Saved entries:

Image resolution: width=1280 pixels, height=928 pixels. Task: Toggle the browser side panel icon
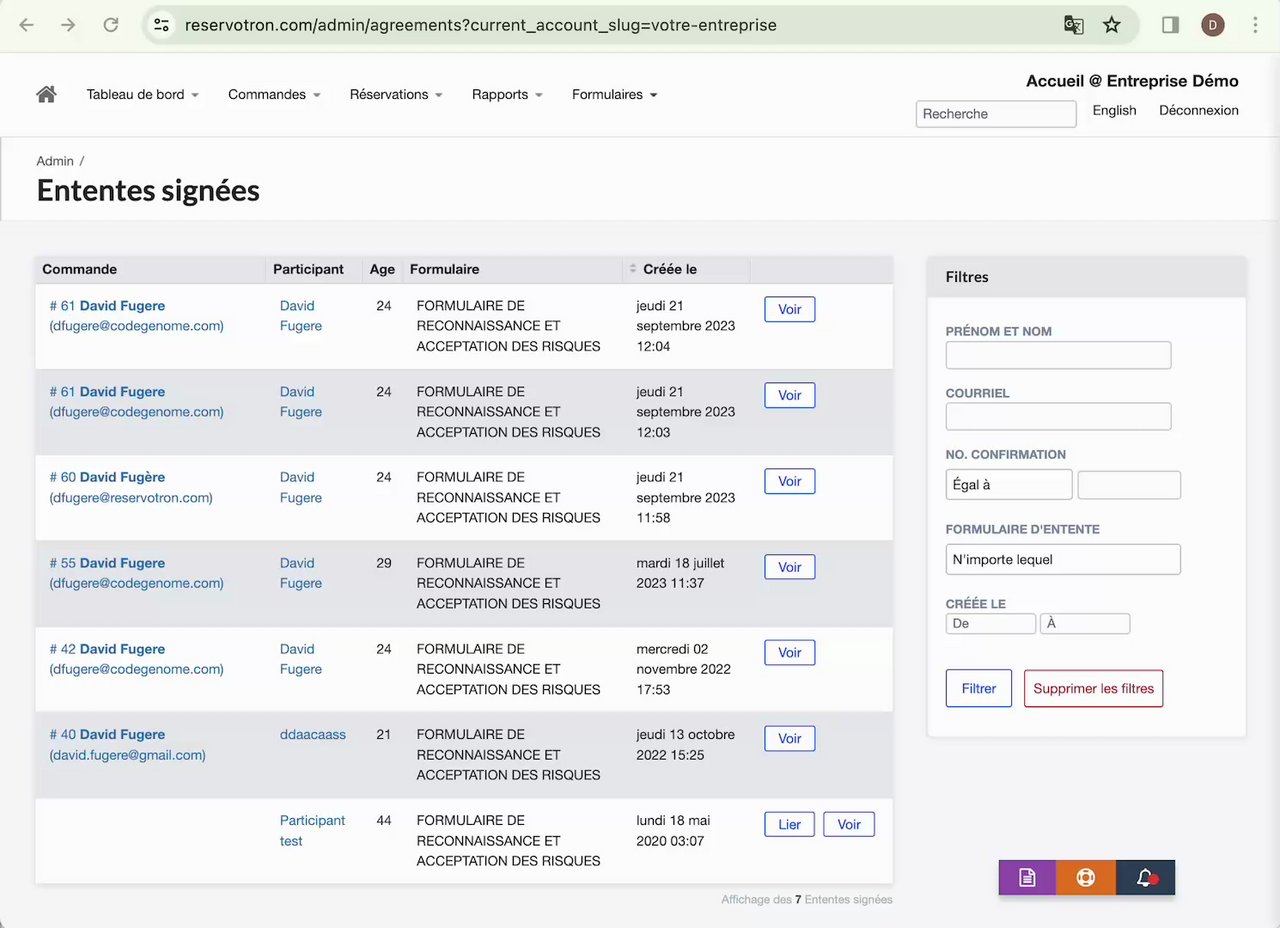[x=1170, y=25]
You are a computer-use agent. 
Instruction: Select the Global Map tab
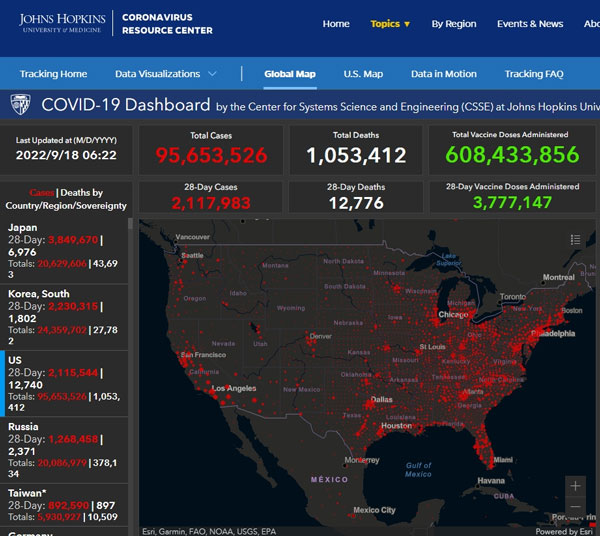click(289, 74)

| WORK TO COMPLETE |
From the first line to the last, repeat the entries exactly and leave out the pictures.

| YOUR RESPONSE |
Image resolution: width=1280 pixels, height=928 pixels. Task: Toggle the browser side panel icon
[x=1170, y=25]
You are a computer-use agent. 
Instruction: Select the Global Map tab
click(289, 74)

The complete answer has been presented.